● **What you are asked to do**:
Word for word, retype each record shown below.
______________________________
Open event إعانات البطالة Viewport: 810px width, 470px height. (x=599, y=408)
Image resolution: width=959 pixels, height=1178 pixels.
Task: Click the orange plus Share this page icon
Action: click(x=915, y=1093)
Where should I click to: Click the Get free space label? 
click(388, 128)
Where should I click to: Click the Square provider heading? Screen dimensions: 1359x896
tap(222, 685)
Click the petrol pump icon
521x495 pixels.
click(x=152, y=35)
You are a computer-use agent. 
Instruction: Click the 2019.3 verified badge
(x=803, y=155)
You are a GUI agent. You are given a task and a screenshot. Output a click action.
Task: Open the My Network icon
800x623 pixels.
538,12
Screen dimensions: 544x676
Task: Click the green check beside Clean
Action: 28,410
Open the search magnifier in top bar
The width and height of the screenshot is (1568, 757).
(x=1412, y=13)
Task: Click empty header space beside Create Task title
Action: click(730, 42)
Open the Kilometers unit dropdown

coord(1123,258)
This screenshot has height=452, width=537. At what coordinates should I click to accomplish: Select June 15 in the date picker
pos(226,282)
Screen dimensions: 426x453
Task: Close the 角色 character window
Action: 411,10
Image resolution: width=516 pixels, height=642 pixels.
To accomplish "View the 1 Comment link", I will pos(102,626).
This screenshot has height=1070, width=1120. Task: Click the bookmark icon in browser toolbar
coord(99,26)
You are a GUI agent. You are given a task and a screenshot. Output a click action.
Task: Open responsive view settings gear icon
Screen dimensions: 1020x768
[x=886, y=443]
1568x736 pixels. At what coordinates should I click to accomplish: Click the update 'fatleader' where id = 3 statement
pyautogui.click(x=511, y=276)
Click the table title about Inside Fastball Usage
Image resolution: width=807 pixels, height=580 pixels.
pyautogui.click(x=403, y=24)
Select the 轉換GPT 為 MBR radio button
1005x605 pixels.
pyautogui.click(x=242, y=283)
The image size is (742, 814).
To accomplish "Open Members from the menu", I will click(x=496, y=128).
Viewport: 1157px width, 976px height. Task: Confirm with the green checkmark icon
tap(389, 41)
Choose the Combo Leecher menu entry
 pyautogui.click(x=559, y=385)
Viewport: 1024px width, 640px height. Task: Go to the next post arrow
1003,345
______________________________
● **Finished task**:
Open event إعانات البطالة Viewport: 810px width, 470px height. (x=599, y=408)
Image resolution: width=959 pixels, height=1178 pixels.
Task: Click the orange plus Share this page icon
Action: click(x=915, y=1093)
Where should I click to: Click the Get free space label? 
click(388, 128)
Where should I click to: Click the Square provider heading? Screen dimensions: 1359x896
tap(222, 685)
Click the petrol pump icon
521x495 pixels.
click(x=152, y=35)
You are a computer-use agent. 
Instruction: Click the 2019.3 verified badge
(x=803, y=155)
You are a GUI agent. You are given a task and a screenshot. Output a click action.
Task: Open the My Network icon
800x623 pixels.
538,12
Screen dimensions: 544x676
Task: Click the green check beside Clean
Action: 28,410
Open the search magnifier in top bar
The width and height of the screenshot is (1568, 757).
(x=1412, y=13)
Task: Click empty header space beside Create Task title
Action: click(730, 42)
Open the Kilometers unit dropdown

coord(1123,258)
This screenshot has height=452, width=537. At what coordinates should I click to accomplish: Select June 15 in the date picker
pos(226,282)
Screen dimensions: 426x453
Task: Close the 角色 character window
Action: 411,10
Image resolution: width=516 pixels, height=642 pixels.
To accomplish "View the 1 Comment link", I will pos(102,626).
This screenshot has height=1070, width=1120. Task: Click the bookmark icon in browser toolbar
coord(99,26)
You are a GUI agent. You are given a task and a screenshot. Output a click action.
Task: Open responsive view settings gear icon
Screen dimensions: 1020x768
[x=886, y=443]
1568x736 pixels. At what coordinates should I click to accomplish: Click the update 'fatleader' where id = 3 statement
pyautogui.click(x=511, y=276)
Click the table title about Inside Fastball Usage
Image resolution: width=807 pixels, height=580 pixels.
pyautogui.click(x=403, y=24)
Select the 轉換GPT 為 MBR radio button
1005x605 pixels.
pyautogui.click(x=242, y=283)
The image size is (742, 814).
To accomplish "Open Members from the menu", I will click(x=496, y=128).
Viewport: 1157px width, 976px height. Task: Confirm with the green checkmark icon
tap(389, 41)
Choose the Combo Leecher menu entry
 pyautogui.click(x=559, y=385)
Viewport: 1024px width, 640px height. Task: Go to the next post arrow
1003,345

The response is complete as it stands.